The group’s recent video shows the singer, Anastasia Kreslina, pretending to pour kerosene all over herself against the background of the Russian government building in Moscow.
“All of Russia is looking at me,” she sings. “Let everything burn, let everything burn.”
More such songs are definitely not what the Kremlin wants from a culture it has spent some effort to keep from turning hostile.
Sergey Kiriyenko, Putin’s deputy chief of staff in charge of domestic politics, last week told a conference of the ruling United Russia party that it would be “dumb” to ban concerts instead of “working” with young people and their culture.
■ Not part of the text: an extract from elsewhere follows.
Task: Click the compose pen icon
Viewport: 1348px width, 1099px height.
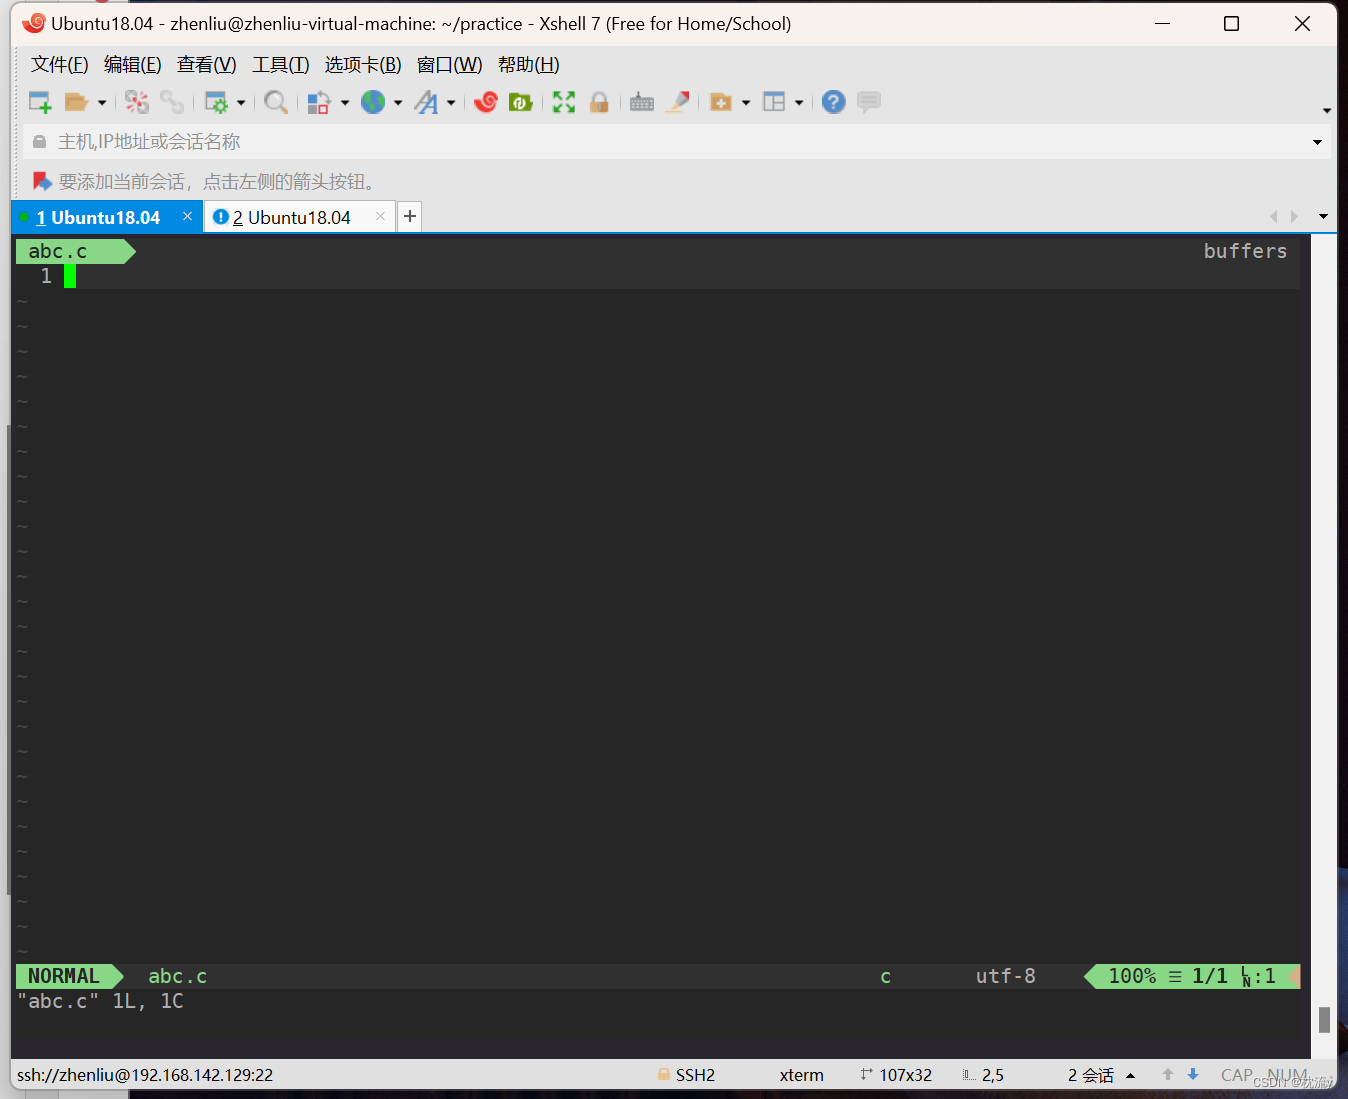Action: (678, 101)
Putin’s chief domestic propagandist, Dmitry Kiselyov, also took the rappers’ side in a recent edition of his weekly show on state TV.
“Rappers are like cats who walk by themselves,” he said, channeling Rudyard Kipling. “Organizing them into a herd is no simple task. At the very least, they shouldn’t be harassed.”
That attitude explains Putin’s orders on Tuesday last week to account for the concert cancelations. His interest in the matter is likely to cool down the morality defenders and let the rappers make a living for awhile.
However, it is not going to do much about the reality that feeds their poetry. Putting two and two together, as Face has done, is probably inevitable both for the artists and their mostly teenage audience. All Putin can hope to do is slow it down a little.
Leonid Bershidsky is a Bloomberg Opinion columnist covering European politics and business. He was the founding editor of the Russian business daily Vedomosti and founded the opinion Web site Slon.ru.